Weißenhorn Spatenstich für Bau der Multifunktionshalle in Weißenhorn

Die Stadt Weißenhorn erhält bald eine neue Multifunktionshalle. Gebaut wird das Mehrzweckgebäude auf dem früheren Molfenter-Areal in direkter Nachbarschaft zur städtischen Realschule. Gestern Nachmittag erfolgte der offizielle Baubeginn mit einem symbolischen Spatenstich. Foto: Matthias Kessler
Die Stadt Weißenhorn erhält bald eine neue Multifunktionshalle. Gebaut wird das Mehrzweckgebäude auf dem früheren Molfenter-Areal in direkter Nachbarschaft zur städtischen Realschule. Gestern Nachmittag erfolgte der offizielle Baubeginn mit einem symbolischen Spatenstich. Foto: Matthias Kessler
Weißenhorn / CARSTEN MUTH 05.04.2013
Weißenhorn hat eine weitere Großbaustelle: Mit dem Spatenstich hat am Donnerstagnachmittag der neun Millionen Euro teure Bau einer Multifunktionshalle begonnen. Im kommenden Jahr soll das Gebäude stehen.

Für neun Millionen Euro lässt die Stadt Weißenhorn seine beiden Schlösser sanieren. Von kommenden Herbst an sollen sie Sitz der Verwaltung werden. Seit gestern hat Weißenhorn eine weitere Großbaustelle: Auf dem früheren Molfenter-Gelände nahe der Realschule entsteht eine neue Multifunktionshalle. Kosten: ebenfalls rund neun Millionen Euro. "Der Bau einer solchen Halle ist etwas Riesiges für unsere Stadt", sagte Bürgermeister Wolfgang Fendt beim symbolischen Spatenstich.

Die Mehrzweckhalle soll rund 500 Zuschauern Platz bieten. Der Gebäudekomplex erhält zwei Turnhallenfelder, eine große Bühne für Theateraufführungen und Konzerte sowie einen Foyer-Anbau, der für Empfänge genutzt werden kann. Die Halle soll schwerpunktmäßig von der benachbarten Realschule mit ihren 760 Schülern und den örtlichen Vereinen genutzt werden. Die Realschule benötigt die Halle auch für ihren Ganztagesbetrieb.

Das Gebäude erhält ein Flachdach und eine Fassade aus einem rot-braunen Corten-Stahl. Die Zufahrt erfolgt von der Illerberger Straße aus. Südlich des Gebäudes wird ein Parkplatz mit 133 Stellplätzen angelegt.

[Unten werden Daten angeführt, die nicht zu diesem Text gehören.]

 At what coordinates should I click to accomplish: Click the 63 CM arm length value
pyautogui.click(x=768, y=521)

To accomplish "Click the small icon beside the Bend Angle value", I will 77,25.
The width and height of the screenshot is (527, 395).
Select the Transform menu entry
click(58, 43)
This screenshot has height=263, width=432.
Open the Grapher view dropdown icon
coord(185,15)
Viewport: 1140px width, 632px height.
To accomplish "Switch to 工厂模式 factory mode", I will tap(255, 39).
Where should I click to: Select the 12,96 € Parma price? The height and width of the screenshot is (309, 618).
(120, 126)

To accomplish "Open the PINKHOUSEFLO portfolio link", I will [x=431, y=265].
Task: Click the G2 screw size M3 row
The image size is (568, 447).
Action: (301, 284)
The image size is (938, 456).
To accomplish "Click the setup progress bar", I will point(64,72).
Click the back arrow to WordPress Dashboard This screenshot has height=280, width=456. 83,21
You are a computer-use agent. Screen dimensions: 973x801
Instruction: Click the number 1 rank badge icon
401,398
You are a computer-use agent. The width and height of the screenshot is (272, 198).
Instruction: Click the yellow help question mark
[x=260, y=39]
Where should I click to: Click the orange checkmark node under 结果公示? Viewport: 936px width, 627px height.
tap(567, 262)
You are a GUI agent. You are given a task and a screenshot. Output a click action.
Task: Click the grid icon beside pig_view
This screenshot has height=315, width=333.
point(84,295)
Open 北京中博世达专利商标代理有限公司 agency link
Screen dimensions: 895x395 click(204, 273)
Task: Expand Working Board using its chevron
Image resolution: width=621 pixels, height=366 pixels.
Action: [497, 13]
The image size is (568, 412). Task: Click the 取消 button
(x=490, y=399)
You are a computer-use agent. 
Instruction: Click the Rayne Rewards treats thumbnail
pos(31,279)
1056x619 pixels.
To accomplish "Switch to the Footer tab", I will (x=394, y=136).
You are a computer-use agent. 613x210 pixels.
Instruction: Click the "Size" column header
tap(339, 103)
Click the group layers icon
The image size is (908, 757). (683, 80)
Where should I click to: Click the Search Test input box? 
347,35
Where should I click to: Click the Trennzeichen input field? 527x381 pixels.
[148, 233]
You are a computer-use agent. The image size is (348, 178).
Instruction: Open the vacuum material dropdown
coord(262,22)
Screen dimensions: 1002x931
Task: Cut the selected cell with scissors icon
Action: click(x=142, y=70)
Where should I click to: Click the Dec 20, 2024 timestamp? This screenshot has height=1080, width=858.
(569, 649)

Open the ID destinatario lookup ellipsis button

Die Stadt erhält Zuschüsse, zunächst vom Kreis Neu-Ulm, der sich mit 2,1 Millionen Euro beteiligt. Der Freistaat Bayern steuert weitere 1,4 Millionen bei, wie Regierungspräsident Karl Michael Scheufele bestätigte. Vor einigen Wochen hatte sich das noch ganz anders angehört. Damals hieß es: Die Staatsregierung wird erst einmal keine Mittel für den Hallenbau zur Verfügung stellen. Die Finanzspritze aus der Landeshauptstadt werde auf sich warten lassen, mutmaßte auch der Weißenhorner Bürgermeister. Dazu passte, dass der Rathauschef den Landkreis als "verlässlichen Partner" bezeichnete. Was den Freistaat betrifft, habe er diesbezüglich "Bedenken", sagte Fendt Ende vergangenen Jahres. Gestern lobte er die Regierung von Schwaben und den Regierungspräsidenten. Ohne dessen Einsatz wäre das Projekt nicht zustande gekommen, hieß es.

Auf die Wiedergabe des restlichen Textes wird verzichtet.